RnR: a meta-solver for causal discovery in undersampled time series data
Abstract
Learning directed causal graphs from time-series data poses significant challenges, especially in fMRI where slow sampling rate obscures fast neural interactions. This temporal mismatch leads to undersampling, which can make multiple graphs equally plausible. We address this problem by explicitly modeling undersampling effects when recovering causal graphs. Our approach employs answer set programming (ASP) to enforce domain-specific constraints and optimize soft observational constraints, thereby identifying a Markov equivalence class for the resulting graph solutions. By customizing an ASP solver to collect multiple near-optimal solutions, we obtain not only the single best-fitting graph but an equivalence class of high-scoring graphs for expert consideration. This method, called Real-world noisy RASL (RnR), can also act as a meta-solver: it refines the output of other causal discovery algorithms by accounting for undersampling biases.
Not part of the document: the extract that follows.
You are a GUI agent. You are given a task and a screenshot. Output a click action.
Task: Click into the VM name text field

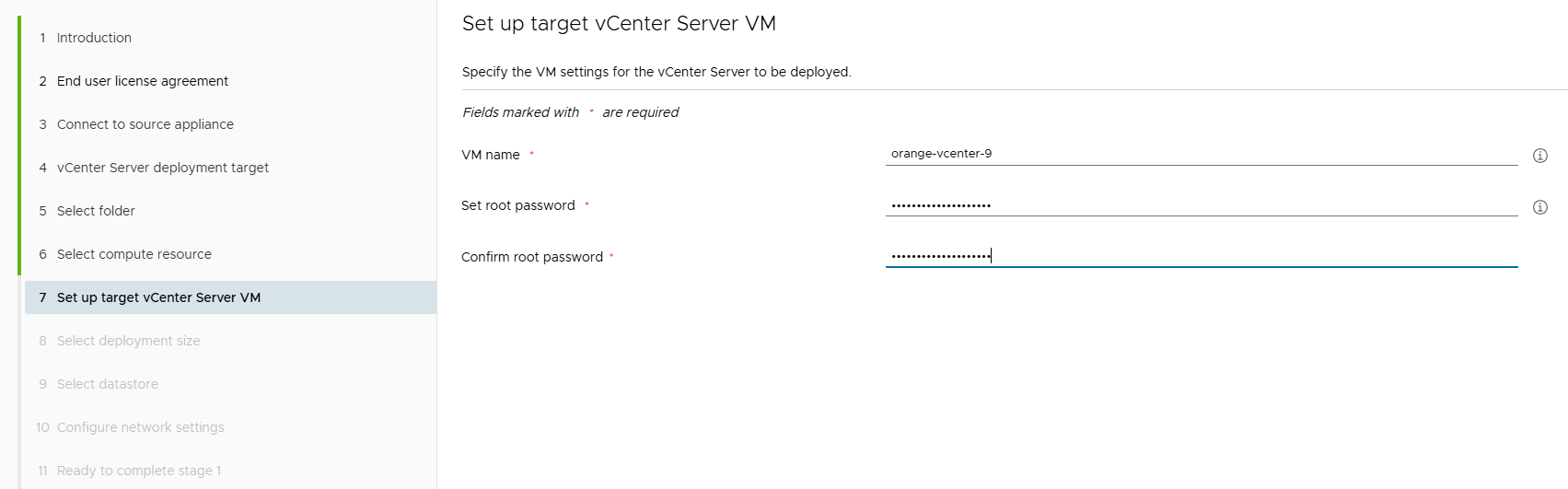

In synthetic data and empirical brain network data, RnR produces more accurate causal graphs than state-of-the-art methods. When applied as a meta-solver (refining outputs of existing algorithms), it improves F1 scores by an average of 46\% over baseline methods; on standalone synthetic data benchmarks, it achieves a 64\% improvement. We demonstrate that RnR is robust to varying undersampling rates, maintaining high precision and recall even as sampling becomes more sparse, whereas baseline methods degrade significantly. Finally, we test RnR on real-world settings where ground truth connectivity is unknown such as human brain fMRI data, showing that incorporating undersampling-aware constraints via ASP yields more reliable and interpretable brain connectivity estimates from fMRI time series, bridging the gap between neural dynamics and observational data.